■ **Texto do documento**
O segundo conceito discutido por Fiorin (2008) está relacionado à forma composicional de inserção do discurso do outro. Nesse caso, o discurso do outro é utilizado por um enunciador “y” para compor seu próprio discurso. Isso ocorre através do discurso alheio demarcado e não demarcado. No primeiro caso, a fala do outro é demarcada (linguisticamente) em meio ao enunciado para identificar que tal discurso não pertence a ele, mas a outro que já o proferiu. No discurso alheio demarcado, as fronteiras entre um discurso e outro é linguisticamente perceptível. Já no discurso alheio não demarcado, como o próprio nome sugere, não há demarcação expressa, percebe-se a fala do outro pelo conhecimento de mundo que se tem do discurso do outro, e não pela indicação linguística. Nesse sentido, partindo do dialogismo bakhtiniano e da psicanálise lacaniana, Authier-Revuz (2004) usa os termos heterogeneidade constitutiva e heterogeneidade mostrada para referir-se aos diferentes modos de presença do outro no discurso. A heterogeneidade constitutiva atravessa toda e qualquer enunciação dos sujeitos, sendo uma característica constitutiva da linguagem, inerente a todo e qualquer discurso, indo ao encontro do princípio de que a linguagem é heterogênea em sua constituição.

■ **Dados da atividade**
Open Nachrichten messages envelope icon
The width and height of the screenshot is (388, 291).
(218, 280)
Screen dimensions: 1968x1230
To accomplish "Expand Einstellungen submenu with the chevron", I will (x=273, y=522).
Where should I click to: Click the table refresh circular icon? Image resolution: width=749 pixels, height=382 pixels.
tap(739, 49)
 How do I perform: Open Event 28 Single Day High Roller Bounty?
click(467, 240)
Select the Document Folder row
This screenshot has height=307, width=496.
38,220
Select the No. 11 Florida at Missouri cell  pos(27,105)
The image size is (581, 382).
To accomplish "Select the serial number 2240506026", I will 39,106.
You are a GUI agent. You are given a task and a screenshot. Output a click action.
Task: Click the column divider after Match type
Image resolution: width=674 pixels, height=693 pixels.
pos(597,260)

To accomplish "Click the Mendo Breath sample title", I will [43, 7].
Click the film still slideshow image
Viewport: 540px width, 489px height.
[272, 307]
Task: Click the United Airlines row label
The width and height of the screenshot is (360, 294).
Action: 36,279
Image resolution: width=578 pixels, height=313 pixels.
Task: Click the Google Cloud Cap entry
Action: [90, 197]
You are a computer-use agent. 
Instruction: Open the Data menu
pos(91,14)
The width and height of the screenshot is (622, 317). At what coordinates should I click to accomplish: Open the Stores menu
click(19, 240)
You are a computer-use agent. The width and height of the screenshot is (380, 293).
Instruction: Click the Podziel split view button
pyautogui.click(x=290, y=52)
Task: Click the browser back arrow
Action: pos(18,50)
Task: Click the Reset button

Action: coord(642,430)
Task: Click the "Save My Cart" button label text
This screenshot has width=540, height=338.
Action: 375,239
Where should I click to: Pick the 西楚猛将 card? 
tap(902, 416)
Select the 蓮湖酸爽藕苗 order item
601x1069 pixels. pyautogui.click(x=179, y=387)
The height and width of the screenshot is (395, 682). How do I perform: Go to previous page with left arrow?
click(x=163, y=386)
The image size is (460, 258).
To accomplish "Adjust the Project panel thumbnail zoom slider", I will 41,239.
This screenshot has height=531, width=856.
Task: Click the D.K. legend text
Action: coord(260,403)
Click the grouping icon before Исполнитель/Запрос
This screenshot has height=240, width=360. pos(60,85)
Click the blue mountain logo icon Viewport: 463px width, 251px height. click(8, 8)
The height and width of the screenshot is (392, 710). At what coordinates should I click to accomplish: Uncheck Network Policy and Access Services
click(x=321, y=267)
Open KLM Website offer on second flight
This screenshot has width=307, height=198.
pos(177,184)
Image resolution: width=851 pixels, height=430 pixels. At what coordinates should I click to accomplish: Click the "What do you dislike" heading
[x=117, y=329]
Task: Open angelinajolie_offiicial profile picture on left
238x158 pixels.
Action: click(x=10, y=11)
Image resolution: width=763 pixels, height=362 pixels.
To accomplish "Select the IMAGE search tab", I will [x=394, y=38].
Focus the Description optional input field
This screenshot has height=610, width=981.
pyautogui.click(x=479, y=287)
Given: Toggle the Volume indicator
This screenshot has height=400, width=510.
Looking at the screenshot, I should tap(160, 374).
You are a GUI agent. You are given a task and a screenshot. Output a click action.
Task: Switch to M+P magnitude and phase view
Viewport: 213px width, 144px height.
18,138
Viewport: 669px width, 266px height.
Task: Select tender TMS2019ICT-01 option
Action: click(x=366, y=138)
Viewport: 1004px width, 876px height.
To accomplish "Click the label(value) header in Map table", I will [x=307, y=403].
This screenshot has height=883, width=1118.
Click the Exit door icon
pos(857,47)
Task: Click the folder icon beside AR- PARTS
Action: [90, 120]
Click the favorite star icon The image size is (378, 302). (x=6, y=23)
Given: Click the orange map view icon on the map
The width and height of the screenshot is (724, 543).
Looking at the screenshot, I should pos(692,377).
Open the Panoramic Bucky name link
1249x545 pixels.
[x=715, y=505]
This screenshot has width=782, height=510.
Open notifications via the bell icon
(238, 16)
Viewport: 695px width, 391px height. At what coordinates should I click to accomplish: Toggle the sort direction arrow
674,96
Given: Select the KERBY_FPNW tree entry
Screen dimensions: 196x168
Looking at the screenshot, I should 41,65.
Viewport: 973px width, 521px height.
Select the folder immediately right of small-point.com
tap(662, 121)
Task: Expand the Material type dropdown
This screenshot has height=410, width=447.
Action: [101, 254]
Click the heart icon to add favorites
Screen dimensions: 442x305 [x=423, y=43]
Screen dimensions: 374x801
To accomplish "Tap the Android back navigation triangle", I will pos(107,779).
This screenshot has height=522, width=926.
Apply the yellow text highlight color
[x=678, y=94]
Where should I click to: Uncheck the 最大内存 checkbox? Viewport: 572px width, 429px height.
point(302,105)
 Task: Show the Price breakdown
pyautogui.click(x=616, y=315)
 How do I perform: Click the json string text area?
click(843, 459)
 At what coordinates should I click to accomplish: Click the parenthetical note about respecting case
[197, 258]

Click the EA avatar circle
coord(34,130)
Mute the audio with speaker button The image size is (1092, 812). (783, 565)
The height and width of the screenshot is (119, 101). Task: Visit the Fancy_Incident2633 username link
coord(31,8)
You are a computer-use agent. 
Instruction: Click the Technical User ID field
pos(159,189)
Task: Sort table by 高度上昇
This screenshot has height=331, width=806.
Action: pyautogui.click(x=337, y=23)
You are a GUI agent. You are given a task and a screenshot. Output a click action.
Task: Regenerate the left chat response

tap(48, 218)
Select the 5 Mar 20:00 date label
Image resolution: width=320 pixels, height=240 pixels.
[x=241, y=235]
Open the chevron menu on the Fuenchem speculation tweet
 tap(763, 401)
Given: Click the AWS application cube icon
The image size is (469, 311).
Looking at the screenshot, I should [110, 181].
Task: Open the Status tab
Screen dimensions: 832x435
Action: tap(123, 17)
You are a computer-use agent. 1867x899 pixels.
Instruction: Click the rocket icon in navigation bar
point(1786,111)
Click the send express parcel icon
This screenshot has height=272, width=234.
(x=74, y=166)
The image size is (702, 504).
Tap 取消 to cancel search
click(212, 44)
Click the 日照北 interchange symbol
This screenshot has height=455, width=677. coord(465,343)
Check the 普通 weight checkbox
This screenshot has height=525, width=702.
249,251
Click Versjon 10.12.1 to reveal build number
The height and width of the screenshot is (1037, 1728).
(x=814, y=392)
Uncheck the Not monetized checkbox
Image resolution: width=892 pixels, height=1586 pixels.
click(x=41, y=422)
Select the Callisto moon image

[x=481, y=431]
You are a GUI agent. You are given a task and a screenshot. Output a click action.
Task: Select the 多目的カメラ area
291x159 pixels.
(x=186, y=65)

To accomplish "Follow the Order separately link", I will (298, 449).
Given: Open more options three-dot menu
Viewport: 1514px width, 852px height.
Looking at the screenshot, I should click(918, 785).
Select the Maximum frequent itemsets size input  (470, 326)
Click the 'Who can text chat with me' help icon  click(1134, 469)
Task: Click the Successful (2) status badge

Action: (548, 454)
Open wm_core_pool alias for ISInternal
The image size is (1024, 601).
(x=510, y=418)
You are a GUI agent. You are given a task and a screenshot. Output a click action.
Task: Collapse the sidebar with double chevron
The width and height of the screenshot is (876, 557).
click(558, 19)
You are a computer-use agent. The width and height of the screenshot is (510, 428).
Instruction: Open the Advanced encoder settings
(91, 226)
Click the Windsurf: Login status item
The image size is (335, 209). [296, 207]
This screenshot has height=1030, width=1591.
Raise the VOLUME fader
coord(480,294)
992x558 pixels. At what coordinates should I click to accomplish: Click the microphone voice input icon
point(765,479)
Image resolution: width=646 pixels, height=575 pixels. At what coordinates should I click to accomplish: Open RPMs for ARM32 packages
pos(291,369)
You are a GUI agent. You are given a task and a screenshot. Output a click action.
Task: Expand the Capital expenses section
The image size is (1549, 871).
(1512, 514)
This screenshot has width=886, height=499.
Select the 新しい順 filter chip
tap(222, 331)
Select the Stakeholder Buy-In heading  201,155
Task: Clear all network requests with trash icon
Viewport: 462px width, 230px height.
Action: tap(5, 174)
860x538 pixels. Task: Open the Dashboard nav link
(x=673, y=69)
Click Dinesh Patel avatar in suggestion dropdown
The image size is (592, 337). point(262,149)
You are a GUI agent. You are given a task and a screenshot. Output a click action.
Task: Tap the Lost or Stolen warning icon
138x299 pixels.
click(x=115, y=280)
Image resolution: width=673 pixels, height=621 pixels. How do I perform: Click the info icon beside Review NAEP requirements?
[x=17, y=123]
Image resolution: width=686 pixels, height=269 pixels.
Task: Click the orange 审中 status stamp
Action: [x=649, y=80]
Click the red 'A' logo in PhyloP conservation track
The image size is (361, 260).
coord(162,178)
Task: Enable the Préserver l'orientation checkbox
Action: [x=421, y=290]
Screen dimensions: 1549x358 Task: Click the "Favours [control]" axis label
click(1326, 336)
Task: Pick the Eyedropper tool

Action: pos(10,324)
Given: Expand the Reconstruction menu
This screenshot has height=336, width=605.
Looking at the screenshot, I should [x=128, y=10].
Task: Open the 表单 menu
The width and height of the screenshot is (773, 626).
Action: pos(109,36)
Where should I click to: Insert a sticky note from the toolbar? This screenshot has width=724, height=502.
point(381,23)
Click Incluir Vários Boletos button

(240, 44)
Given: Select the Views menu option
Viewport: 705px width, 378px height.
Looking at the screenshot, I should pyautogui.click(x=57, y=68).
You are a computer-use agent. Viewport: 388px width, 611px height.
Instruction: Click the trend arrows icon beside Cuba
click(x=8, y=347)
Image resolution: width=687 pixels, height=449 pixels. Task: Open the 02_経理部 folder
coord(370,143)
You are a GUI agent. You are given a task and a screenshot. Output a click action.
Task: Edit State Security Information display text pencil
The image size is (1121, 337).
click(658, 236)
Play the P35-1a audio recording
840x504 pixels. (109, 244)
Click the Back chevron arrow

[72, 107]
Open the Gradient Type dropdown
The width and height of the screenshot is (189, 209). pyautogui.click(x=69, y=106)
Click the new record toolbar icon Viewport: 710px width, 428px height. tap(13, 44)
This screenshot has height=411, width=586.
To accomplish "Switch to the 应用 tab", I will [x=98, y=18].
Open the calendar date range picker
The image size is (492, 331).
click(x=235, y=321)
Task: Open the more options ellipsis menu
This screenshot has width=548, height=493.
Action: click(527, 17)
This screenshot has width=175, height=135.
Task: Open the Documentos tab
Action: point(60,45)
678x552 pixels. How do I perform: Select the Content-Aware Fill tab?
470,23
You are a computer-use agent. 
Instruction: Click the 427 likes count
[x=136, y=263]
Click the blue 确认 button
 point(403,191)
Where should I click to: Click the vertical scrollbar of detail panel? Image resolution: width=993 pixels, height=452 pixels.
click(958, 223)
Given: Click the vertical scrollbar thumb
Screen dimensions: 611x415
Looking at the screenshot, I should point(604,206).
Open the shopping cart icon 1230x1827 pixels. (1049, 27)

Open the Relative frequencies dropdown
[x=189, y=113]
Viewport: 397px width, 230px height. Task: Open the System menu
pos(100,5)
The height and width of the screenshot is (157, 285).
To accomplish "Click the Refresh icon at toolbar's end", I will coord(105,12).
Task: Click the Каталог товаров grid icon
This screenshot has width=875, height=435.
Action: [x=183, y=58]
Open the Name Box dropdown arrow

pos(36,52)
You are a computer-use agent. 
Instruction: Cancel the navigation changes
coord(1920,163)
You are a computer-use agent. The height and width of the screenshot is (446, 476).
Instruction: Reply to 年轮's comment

■ **Atividades**
1. No texto sobre o discurso do outro, que termos Authier-Revuz (2004) usa para se referir aos diferentes modos de presença do outro no discurso?
2. Reproduza, sem qualquer alteração, as linhas dos registros a partir da linha com "button label text" até a linha com "Click the blue mountain", incluindo as duas.

■ **Gabarito**
1. Heterogeneidade constitutiva e heterogeneidade mostrada.

2.
Task: Click the "Save My Cart" button label text
This screenshot has width=540, height=338.
Action: 375,239
Where should I click to: Pick the 西楚猛将 card? 
tap(902, 416)
Select the 蓮湖酸爽藕苗 order item
601x1069 pixels. pyautogui.click(x=179, y=387)
The height and width of the screenshot is (395, 682). How do I perform: Go to previous page with left arrow?
click(x=163, y=386)
The image size is (460, 258).
To accomplish "Adjust the Project panel thumbnail zoom slider", I will 41,239.
This screenshot has height=531, width=856.
Task: Click the D.K. legend text
Action: coord(260,403)
Click the grouping icon before Исполнитель/Запрос
This screenshot has height=240, width=360. pos(60,85)
Click the blue mountain logo icon Viewport: 463px width, 251px height. click(8, 8)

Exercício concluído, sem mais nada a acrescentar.